Dugderan, Tradisi yang Tak Hanya Dug dan Der

Oleh:  Nefia Ayu Prasasti

Beberapa daerah memiliki tradisi yang sudah menjadi warisan leluhur untuk meyambut bulan suci Ramadhan. Salah satunya di Semarang, Ibukota Provinsi Jawa Tengah. Adalah dugderan, tradisi warisan dari jaman Belanda yang hingga kini masih rutin dilaksanakan guna menyambut datangnya bulan suci Ramadhan. Seperti apa Dugderan?

Pada tahun 1891 sewaktu Indonesia masih dijajah oleh Belanda,  Kanjeng Tumenggung Aryo Purbaningrat, walikota daerah Jawa Tengah semasa itu berkeinginan menyambut bulan suci Ramadhan dengan suatu kegiatan. Dugderan muncul ketika Kanjeng Tumenggung Aryo Purbaningrat berinisiatif mengadakan pertemuan dengan para Alim Ulama di Masjid Agung Semarang  (Masjid Kauman) untuk menentukan kapan disepakatinya awal Ramadhan. Kesepakatan alim ulama dalam pertemuan itu dituangkan dalam sebuah kertas yang disebut dengan Suhuf Qalaqah. Setelah kesepakatan itu ditanda tangani oleh alim ulama, lalu diberikan kepada kanjeng bupati melalui lurah kauman dan diumumkan kepada seluruh masyarakat. Serambi depan Masjid Kauman menjadi tempat diumumkannya pembacaan suhuf qalaqah, dimana pada waktu itu semua warga telah berkumpul. Setelah pembacaan suhuf qalaqah dilanjutkan dengan pemukulan bedug yang diiringi dengan suara meriam atau mercon. “Jadi dari situlah awal mula tradisi yang dinamakan Dugderan. ‘Dug’ yang diambil dari bunyi bedug yang dipukul sedangkan ‘Der’ merupakan bunyi meriam,” ucap Kasturi, penanggung jawab Dugderan 2015 menjelaskan.

Seiring berjalannya waktu, tradisi Dugderan mengalami perkembangan. Dahulu terdapat pasar malam yang diadakan di alun-alun, dimana di pasar malam tersebut banyak dijumpai mainan anak-anak yang disebut Warag Ngendok. Warag sendiri berasal dari kata wara’ah yang berarti bersih atau suci sedangkan ngendok berarti telur. Warag Ngendok diumpamakan sebagai orang yang sedang melaksanakan ibadah puasa. Orang yang menjalankan ibadah puasa akan menjaga sikapnya dari hal-hal buruk yang dapat merusak pahala puasanya.
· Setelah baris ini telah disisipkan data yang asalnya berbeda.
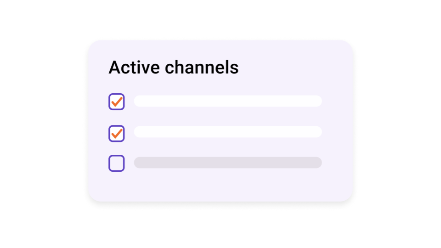Select the first white channel label bar
The height and width of the screenshot is (248, 441).
tap(227, 101)
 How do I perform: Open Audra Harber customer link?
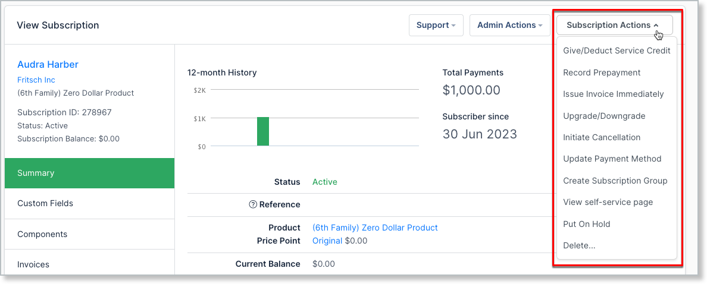(48, 65)
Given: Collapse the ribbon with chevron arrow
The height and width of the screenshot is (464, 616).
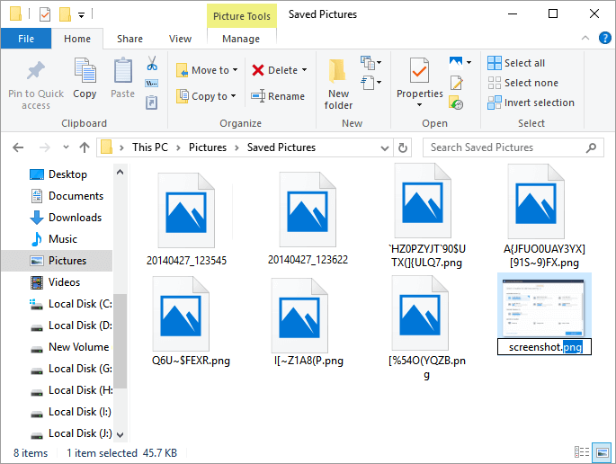Looking at the screenshot, I should pyautogui.click(x=587, y=39).
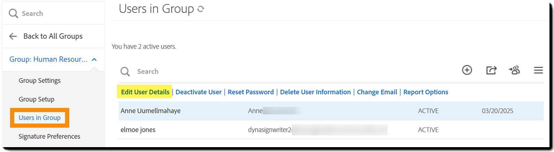
Task: Open Group Setup in sidebar
Action: click(37, 99)
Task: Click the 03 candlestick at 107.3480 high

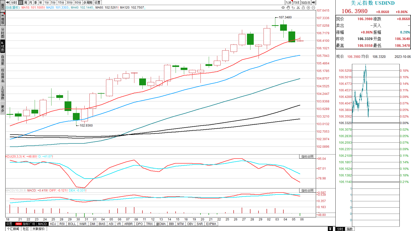Action: pos(275,25)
Sehingga setelah satu bulan penuh, ia terlahir kembali dengan jiwa dan hati yang baik. Seperti telur yang memberikan gizi kepada orang yang memakannya.
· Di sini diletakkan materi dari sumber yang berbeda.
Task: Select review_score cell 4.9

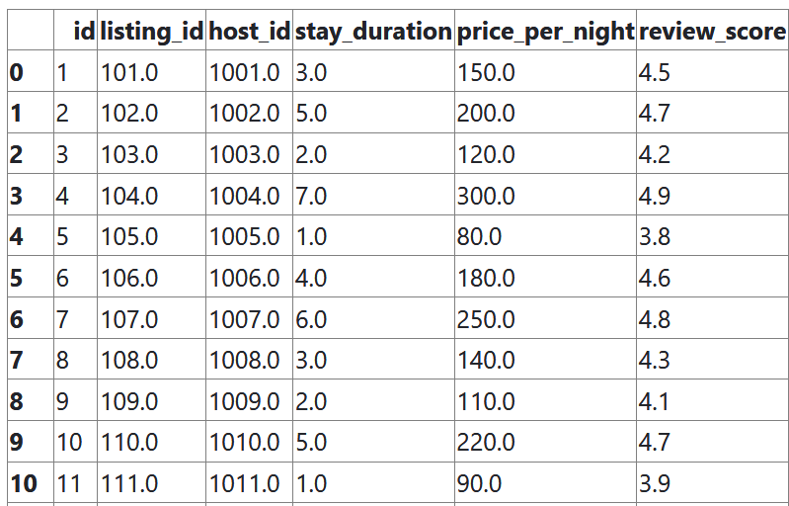Action: point(655,196)
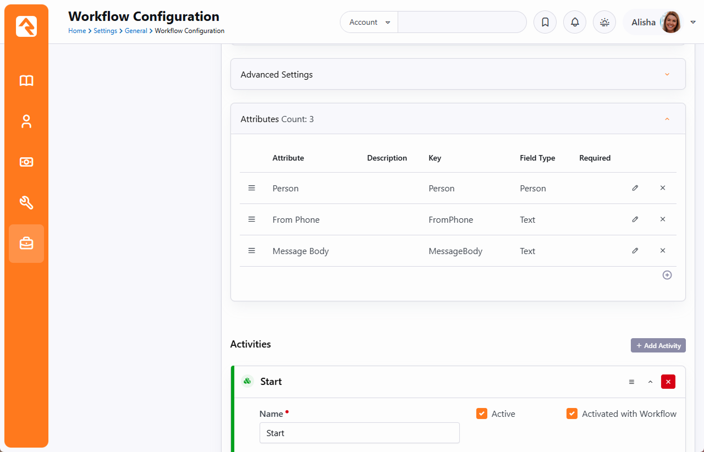The height and width of the screenshot is (452, 704).
Task: Expand the Advanced Settings panel
Action: click(667, 74)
Pada tahun 2007 arak-arakan Dugderan berkembang hingga menuju ke tiga Masjid besar di Semarang, yaitu di Masjid Agung Semarang, Masjid Raya Baiturrahman, dan Masjid Agung Jawa Tengah.

Tahun ini Dugderan hanya dilaksanakan selama dua hari yaitu pada tanggal 15 dan 16 juni 2015. “Alim ulama dari Nahdatul Ulama (NU) dan Muhammadiyah sepakat bahwa Dugderan tetap dilakasanakan. Inti dari kegiatan ini yaitu pembacaan suhuf qalaqah yang akan dibacakan tanggal 16 juni di Masjid Agung Jawa Tengah,” ujar Muhazin Mu’asik Kyai di Masjid Agung Semarang.
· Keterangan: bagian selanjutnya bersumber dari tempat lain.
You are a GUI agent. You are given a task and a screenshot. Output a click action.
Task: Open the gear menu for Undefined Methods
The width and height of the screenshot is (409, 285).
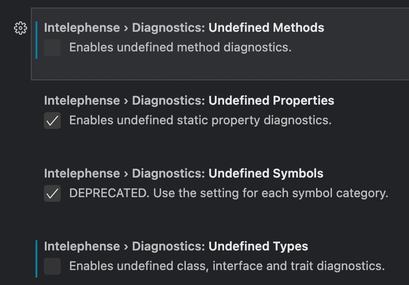tap(20, 28)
Kegiatan pada hari pertama dipusatkan di Simpang Lima yaitu karnaval yang diikuti 9000 peserta mulai dari TK, SD dan SMP/sederajat. Sedangkan pada hari kedua berisi karnaval budaya yang dimulai dari balai kota hingga Masjid Agung Semarang. Tak hanya itu, walikota Semarang juga akan membagikan air khataman Qur’an dan Ganjel rel. Ganjel rel merupakan roti besar yang dipotong kecil-kecil untuk dibagikan kepada masyarakat.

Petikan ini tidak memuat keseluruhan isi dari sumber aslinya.